▶ What you should do: Count the lines of the records below that contain the string "dropdown", treating uppercase and lowercase as distinct, and give only the number.

━━━━━ Provided entries

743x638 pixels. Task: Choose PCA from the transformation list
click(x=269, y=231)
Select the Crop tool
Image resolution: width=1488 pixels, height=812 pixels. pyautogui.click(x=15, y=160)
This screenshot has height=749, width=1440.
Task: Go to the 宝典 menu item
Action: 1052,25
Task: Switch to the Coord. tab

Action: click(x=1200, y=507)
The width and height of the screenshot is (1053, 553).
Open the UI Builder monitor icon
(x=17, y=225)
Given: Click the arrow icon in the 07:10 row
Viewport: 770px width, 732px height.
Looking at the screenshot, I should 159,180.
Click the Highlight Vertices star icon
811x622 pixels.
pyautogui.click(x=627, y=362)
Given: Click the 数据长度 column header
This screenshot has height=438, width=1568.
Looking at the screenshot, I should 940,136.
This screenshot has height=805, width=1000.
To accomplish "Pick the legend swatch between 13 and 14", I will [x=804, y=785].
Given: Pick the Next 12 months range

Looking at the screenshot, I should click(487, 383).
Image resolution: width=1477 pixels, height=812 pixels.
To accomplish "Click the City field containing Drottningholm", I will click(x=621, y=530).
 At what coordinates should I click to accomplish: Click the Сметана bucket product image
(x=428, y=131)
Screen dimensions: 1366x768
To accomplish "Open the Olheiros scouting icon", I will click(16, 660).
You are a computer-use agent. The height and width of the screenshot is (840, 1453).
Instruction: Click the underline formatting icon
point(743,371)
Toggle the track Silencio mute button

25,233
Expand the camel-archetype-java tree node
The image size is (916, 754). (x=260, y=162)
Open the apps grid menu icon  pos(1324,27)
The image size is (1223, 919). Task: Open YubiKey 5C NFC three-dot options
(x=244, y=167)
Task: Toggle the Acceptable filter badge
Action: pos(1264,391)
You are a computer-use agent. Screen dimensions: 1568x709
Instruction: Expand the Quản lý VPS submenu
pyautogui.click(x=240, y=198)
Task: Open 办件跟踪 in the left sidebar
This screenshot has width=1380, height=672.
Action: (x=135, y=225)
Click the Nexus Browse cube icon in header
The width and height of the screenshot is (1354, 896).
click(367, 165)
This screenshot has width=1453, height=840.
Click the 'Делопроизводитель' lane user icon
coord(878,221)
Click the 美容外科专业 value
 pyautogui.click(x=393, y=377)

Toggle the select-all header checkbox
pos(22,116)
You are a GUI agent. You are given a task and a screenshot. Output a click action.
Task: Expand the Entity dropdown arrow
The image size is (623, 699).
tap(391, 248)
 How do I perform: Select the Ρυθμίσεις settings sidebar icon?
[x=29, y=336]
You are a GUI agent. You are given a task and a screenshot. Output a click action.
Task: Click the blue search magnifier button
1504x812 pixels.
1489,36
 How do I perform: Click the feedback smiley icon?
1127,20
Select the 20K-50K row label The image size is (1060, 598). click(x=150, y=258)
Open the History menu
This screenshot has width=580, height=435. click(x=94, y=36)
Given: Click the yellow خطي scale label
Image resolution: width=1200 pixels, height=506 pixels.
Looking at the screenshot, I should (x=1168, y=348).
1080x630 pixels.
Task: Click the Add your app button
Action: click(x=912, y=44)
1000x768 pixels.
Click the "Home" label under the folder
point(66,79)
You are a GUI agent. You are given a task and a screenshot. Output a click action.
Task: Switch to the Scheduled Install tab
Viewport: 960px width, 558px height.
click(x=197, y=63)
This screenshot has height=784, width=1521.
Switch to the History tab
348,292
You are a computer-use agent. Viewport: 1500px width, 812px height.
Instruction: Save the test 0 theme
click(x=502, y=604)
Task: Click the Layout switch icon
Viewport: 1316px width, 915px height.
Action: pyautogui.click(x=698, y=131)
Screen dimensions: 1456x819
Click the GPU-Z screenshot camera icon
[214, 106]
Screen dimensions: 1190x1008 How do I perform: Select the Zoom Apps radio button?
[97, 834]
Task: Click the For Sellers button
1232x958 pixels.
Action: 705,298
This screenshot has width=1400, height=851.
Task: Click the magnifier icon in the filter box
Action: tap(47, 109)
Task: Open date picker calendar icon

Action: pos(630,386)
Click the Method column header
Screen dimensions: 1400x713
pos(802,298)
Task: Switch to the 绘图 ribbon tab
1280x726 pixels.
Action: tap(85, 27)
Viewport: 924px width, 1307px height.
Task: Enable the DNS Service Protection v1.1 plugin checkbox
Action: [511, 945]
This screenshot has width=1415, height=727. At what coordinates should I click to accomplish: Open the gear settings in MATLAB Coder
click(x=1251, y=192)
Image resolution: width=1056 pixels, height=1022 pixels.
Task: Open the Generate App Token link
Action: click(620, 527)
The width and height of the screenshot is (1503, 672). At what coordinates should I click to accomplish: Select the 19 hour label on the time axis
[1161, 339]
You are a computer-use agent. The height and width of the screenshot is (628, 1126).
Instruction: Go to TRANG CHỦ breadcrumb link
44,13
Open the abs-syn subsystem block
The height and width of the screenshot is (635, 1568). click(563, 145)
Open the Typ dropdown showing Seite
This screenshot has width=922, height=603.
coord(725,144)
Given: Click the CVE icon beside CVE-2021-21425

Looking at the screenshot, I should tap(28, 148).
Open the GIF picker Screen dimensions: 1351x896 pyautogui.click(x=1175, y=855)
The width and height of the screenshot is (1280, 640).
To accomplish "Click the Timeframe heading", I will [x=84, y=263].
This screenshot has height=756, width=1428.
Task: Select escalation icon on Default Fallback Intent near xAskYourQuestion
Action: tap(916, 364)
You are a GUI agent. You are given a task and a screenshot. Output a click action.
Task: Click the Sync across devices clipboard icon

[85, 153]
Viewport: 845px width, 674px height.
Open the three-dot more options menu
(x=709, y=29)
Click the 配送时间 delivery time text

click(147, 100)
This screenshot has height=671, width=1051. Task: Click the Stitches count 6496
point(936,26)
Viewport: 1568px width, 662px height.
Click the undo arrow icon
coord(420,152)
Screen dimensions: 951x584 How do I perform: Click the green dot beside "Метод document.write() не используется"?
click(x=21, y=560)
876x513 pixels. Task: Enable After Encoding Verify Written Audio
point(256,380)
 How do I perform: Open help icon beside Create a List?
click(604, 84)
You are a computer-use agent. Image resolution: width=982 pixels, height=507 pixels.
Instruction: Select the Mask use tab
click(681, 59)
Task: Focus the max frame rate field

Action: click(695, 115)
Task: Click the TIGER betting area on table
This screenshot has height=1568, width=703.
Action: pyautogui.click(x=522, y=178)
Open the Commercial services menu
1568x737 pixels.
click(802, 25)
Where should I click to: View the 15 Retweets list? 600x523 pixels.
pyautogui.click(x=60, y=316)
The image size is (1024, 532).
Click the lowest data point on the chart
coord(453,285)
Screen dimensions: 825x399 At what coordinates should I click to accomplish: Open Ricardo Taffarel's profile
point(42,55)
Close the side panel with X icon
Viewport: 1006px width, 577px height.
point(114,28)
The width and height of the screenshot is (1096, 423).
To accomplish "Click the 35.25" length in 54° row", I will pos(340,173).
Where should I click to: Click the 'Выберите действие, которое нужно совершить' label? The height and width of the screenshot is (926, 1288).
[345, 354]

━━━━━━━━━━

▶ Task response: 2